6 Estabeleceu-se para logo, entre os dois, suave convívio. Nenhum dos passantes lhe via o celestial companheiro; entretanto, para o solitário, aquele benfeitor espiritual se transformara em presença sublime. Se cansado, eis que o Anjo lhe restaurava as energias; se doente, recebia dele o remédio salutar; se triste, recolhia-lhe as exortações confortativas e, quando em dúvida sobre doenças e dificuldades naturais do cotidiano, tomava-lhe as sugestões tocadas de amor.

7 O Amigo do Céu descia com ele até à fonte, tantas vezes quantas fossem necessárias, ajudava-o a transportar o grande vaso cheio, narrava-lhe histórias das Mansões Divinas, recobria-lhe a alma de tranquilidade e júbilo sereno.

8 O tempo rolou e trinta anos dobaram sobre aquela amizade entre duas criaturas domiciliadas em mundos diferentes.

9 A estrada era sempre uma estalagem da Natureza, albergando viajores que se renovavam constantemente, mas o ermitão, conquanto satisfeito, mostrava agora a cabeleira branca e os ombros caídos.

10 Certa feita, um homem prático, de passagem pelo lugar, em lhe enxergando a cabeça vergada ao peso do cântaro bojudo, observou-lhe, conselheiral:

— Amigo, porque um sacrifício assim tão grande? Não seria melhor e mais justo transferir a casa para a fonte, ao invés de buscar a fonte para casa?

11 O doador de água estremeceu de alegria. Como não pensara nisso antes? Da ideia à realização mediaram poucos dias… No entanto, em carregando o velho material da velha choça para a reentrância do vale, ei-lo que vê o amigo angélico em lágrimas copiosas..

— Anjo bom, porque choras?

12 E a resposta veio célere:

— Pois, então, não percebes? Concedeu-me o Senhor a tarefa de proteger as vidas de quantos se arriscam na estrada… Enquanto lá te achavas, oferecendo água límpida aos que viajam com sede, tinha eu a permissão de trocar contigo as bênçãos da amizade. Mas agora… Se preferes o menor esforço, é forçoso que eu me resigne a distância de ti, esperando que alguém se decida a cooperar comigo, junto dos viajores que me cabe amparar na condição de zelador do caminho…
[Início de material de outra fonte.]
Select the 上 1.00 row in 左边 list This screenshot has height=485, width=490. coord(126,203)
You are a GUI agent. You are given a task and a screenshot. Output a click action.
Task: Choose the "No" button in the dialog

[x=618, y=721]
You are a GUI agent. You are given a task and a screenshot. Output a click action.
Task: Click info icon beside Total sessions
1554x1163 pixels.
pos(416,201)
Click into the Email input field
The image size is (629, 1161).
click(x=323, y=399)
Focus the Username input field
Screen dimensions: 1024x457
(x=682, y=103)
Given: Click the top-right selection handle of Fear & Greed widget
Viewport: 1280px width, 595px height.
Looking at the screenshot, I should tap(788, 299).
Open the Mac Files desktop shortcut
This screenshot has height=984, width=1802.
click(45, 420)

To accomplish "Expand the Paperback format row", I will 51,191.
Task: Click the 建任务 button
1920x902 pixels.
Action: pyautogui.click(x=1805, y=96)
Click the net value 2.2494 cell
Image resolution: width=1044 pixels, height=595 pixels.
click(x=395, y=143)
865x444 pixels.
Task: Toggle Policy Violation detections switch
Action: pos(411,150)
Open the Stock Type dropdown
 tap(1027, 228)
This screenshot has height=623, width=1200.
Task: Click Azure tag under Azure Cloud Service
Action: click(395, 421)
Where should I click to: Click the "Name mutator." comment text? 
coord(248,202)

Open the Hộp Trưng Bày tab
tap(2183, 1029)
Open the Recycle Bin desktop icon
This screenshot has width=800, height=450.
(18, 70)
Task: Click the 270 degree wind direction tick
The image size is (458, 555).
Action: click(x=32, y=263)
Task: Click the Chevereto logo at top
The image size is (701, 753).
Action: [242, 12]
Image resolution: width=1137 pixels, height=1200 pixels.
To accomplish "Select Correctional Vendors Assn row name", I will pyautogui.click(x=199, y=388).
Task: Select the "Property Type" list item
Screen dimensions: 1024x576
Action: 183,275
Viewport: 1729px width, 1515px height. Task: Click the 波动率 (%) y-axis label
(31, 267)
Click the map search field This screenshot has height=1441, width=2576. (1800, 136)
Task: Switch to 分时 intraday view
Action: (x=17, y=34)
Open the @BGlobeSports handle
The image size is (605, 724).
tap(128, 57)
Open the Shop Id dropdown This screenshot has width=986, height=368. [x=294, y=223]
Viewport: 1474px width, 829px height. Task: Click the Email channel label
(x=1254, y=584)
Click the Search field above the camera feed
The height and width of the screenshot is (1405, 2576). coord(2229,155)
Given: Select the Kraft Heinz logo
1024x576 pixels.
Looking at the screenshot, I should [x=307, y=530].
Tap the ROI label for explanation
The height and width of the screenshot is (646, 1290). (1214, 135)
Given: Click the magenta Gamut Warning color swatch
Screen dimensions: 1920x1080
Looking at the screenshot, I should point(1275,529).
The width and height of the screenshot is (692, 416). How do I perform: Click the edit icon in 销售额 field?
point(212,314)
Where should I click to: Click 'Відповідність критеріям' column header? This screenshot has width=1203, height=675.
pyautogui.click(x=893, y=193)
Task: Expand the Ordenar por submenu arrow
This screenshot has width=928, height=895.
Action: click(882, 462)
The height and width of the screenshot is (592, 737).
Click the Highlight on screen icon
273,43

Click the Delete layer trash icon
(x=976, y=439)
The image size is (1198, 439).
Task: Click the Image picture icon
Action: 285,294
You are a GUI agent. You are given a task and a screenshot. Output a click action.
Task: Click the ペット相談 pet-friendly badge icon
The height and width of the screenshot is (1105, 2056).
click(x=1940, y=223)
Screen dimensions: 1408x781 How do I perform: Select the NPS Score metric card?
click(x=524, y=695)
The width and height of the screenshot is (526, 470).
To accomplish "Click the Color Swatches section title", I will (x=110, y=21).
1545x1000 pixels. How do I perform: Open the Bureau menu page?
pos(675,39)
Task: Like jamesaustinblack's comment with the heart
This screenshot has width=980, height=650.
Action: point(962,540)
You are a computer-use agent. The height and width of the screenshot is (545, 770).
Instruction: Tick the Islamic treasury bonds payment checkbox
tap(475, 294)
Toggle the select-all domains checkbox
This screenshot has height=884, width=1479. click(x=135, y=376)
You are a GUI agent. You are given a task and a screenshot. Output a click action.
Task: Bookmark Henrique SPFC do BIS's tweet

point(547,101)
13 O eremita não hesitou. Suspendeu a mudança, tornou ao lugar primitivo, retomou a sua venturosa paz de espírito ao pé da multidão anônima a que prestava serviço, e preferiu trabalhar e ser feliz, em companhia do mensageiro celeste, com quem partiu para o Mais Além, no dia em que lhe surgiu a morte do corpo.




14 Como é fácil de ajuizar e de ver, meu caro amigo, abençoe a sua possibilidade de dessedentar os peregrinos da romagem terrestre com as águas puras de fé viva, esclarecimento, pacificação e consolo, sem se fixar nos eventuais sacrifícios que isso lhe custe. Você compreenderá, um dia, que vale muito mais livrar-se alguém de aflições e tentações, junto dos Espíritos Benevolentes e Amigos, que viver à conta de nossas próprias imperfeições das existências passadas, e que é muito melhor desencarnar sofrendo, mas servindo ao próximo, em favor da própria libertação espiritual, que ter de acompanhar o desgaste repelente do corpo, a pouco e pouco, em facilidade e descanso, para afundar, de novo, no momento da morte, na corrente profunda de nossas paixões e desequilíbrios.


Irmão X

(Humberto de Campos)

Texto extraído da 1ª edição desse livro.